Letzten Donnerstag brachen Mitch und Brian daher aus der Isolation ihrer Wohnung auf, um im Rathaus ihre Hochzeitszulassung zu beantragen. Dort wurde ihnen gesagt, eine Hochzeit wäre nur dann noch möglich, wenn man jemanden kennt, der berechtigt ist, die Trauung durchzuführen und die Zulassung zu unterschreiben. Glück im Unglück: Brian kannte jemanden, einen Arbeitskollegen.

Die beiden eilten zurück nach Hause, kurze Zeit später kamen Brians Kollege und zwei Trauzeugen.
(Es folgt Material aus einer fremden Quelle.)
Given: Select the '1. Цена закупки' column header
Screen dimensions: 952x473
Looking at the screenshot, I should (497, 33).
Zu fünft führten sie die Zeremonie in der Wohnung durch. Statt mit einem Autokorso und Konservendosen am Auspuff feierten Mitch und Brian ihre Hochzeit still und leise mit einem Schild an der Feuertreppe. Darauf stand: „Just married (still quarantined)“.

In sozialen Netzwerken verkündeten sie anschließend ihre Eheschließung und versprachen ihren jubelnden Freunden und Followern: Sobald die Quarantänezeit vorbei ist, gibt es doch noch ein rauschendes Fest. Die Ehe mit Brian rettete Mitch – nun sind sie beide über Brians Arbeitgeber versichert.
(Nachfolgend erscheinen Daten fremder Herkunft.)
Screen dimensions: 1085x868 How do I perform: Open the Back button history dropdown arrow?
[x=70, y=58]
Letzten Freitag, einen Tag nach der Hochzeit, verkündete das Rathaus, die Stelle für Hochzeitzulassungen werde bis auf weiteres geschlossen. Anfang der Woche wurde in New York eine Ausgangssperre verhängt. Brian und Mitch haben ihre bislang letzte Chance genutzt.
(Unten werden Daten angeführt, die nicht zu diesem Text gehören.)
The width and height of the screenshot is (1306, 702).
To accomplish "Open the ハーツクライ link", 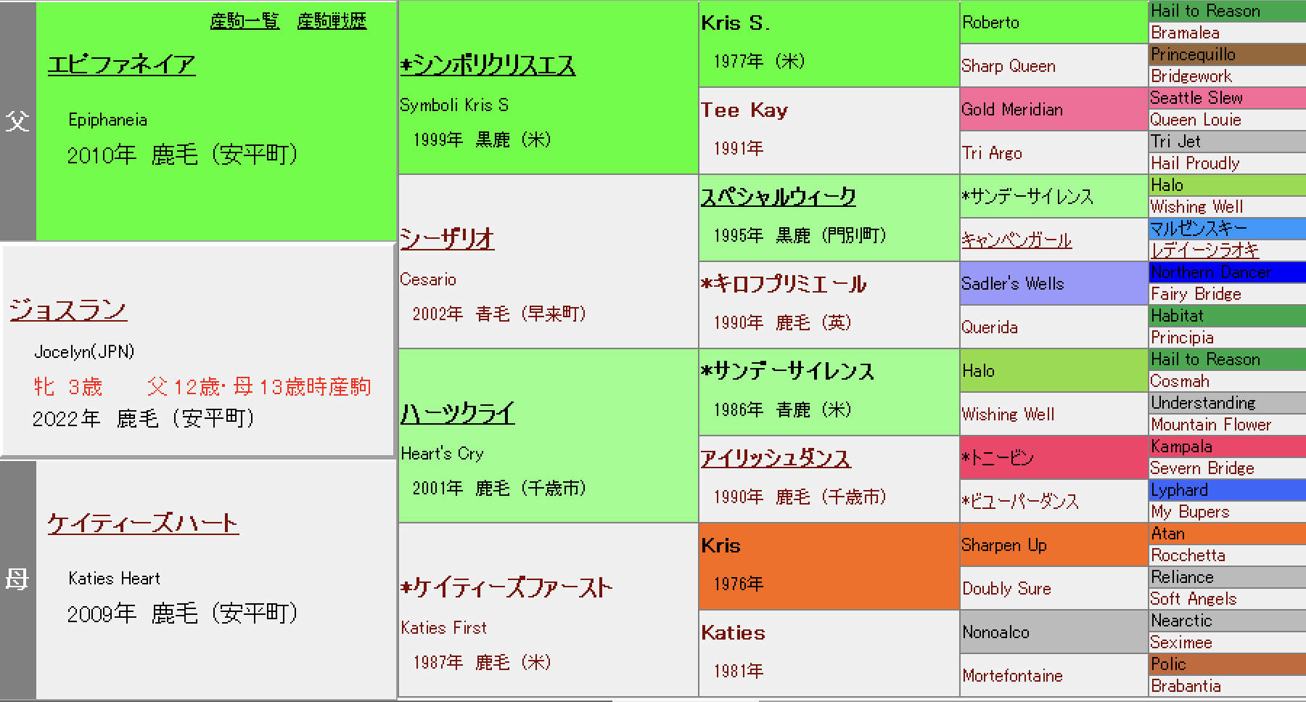I will 458,414.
In Deutschland ist es in manchen Standesämtern noch möglich, die Ehe zu schließen. So in Frankfurt – allerdings im unromantischen Schnellverfahren. Dazu wurde speziell ein Raum eingerichtet, in dem Brautpaar und Standesbeamter durch eine Glasscheibe voneinander getrennt sind. Die Trauung dauert nur drei Minuten und ist rein bürokratisch. Voraussetzung: Man muss bereits früher einen Termin vereinbart haben, neue Termine werden bis auf Weiteres nicht vergeben. 


Lage in New York spitzt sich zu 

Foto: blu

Die Millionenmetropole New York City entwickelt sich zum Brandherd der Pandemie. Sollten die Zahlen der chinesischen Regierung stimmen, hat die USA seit gestern Abend mit 85.800 Infizierten mehr Covid-19-Fälle zu beklagen als China und Italien. An den Folgen der Krankheit sind in den Staaten mindestens 1195 Menschen – alleine an einem Tag starben 13 Menschen im Elmhurst Hospital Center in Queens, New York. 

Mehr als die Hälfte der landesweit Infizierten befindet sich in New York. Eine Krankenschwester aus Long Island erzählte CNN, sie und ihre Kolleg*innen stünden bereits kurz vor dem Zusammenbruch. Immer mehr Menschen mit Atemproblemen, Fieber und Todesangst würden die Notaufnahmen heimsuchen. Und das Krankenhauspersonal ist sich sicher: Es wird noch sehr viel schlimmer werden. 

Auch die Community hat bereits Covid-19-Opfer aus New York zu beklagen, darunter Dragqueen Mona Foot, die Anfang der Woche tot aufgefunden wurde. Im Mount Sinai Hospital in Manhattan kämpft derweil Designer Tarek Soliman gegen die Krankheit (wir berichteten).